Regarding social interactions, there are some rules according to the concept of Maharim:
Women and men are both required to keep their gazes downcast and should not stare at the other person when facing non-Mahrams or talk to them. Even Mahrams are not allowed to see certain parts of the body of each other (this will be discussed more under a separate topic “the Islamic rules on looking“);
When talking to non-Mahrams, the tone of voice should be serious, and the dialogues should be direct and as much as necessary. One should also avoid telling jokes and laughing loudly [iii];
Any physical contact (i.e., shaking hands, hugging touching) with non-Mahrams is forbidden (haram), except for curing patients. In this case, if a doctor of the same gender as the patient exists and can cure, then it is forbidden to refer to a non-Mahram doctor.
When being sole in a closed room (where no one else can enter, i.e., locked place), it is forbidden for a non-Mahram man to remain alone in the company of a non-Mahram woman. The Prophet of Islam (PBUH&HP) said: “No man is alone with a woman except that Satan is the third one present ” ;
It is required (Wajib) to cover specific parts of a body in the presence of a non-Mahram according to the Islamic dress code. For men, this includes from navel to knee.

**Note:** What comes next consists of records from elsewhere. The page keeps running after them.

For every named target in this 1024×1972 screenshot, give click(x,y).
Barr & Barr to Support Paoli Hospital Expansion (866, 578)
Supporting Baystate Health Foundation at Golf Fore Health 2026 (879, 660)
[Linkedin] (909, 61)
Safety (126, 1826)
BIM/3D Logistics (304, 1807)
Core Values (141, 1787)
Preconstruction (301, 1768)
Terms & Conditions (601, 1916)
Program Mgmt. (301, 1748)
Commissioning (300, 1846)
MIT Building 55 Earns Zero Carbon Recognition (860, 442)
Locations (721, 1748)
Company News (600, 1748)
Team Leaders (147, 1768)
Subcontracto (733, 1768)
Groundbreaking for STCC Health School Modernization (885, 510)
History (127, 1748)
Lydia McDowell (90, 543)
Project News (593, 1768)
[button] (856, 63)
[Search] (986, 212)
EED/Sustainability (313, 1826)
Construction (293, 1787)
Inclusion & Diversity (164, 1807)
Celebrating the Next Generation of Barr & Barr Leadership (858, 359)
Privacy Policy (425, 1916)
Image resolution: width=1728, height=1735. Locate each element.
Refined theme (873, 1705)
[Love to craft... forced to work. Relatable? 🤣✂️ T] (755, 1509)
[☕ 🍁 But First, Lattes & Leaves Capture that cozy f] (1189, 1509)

For women, the clothing should cover their hair and body, but covering the face and the hands, from the wrist to the fingers, is not mandated .
[i] sister-in-law and brother-in-law are not Mahram.
[ii] Refer to your source of emulation (Marja’ Taqlid) for more details and the rulings.
[iii] See the article on modesty.
- Mahram and non Mahram
- S. H. al-Amili, “Wasail al-Shia”, vol. 20, p. 131.
- A. Aroussi Howayzi, “Tafsir Noor al-Thaqalayn”, vol. 3/589, T. 105.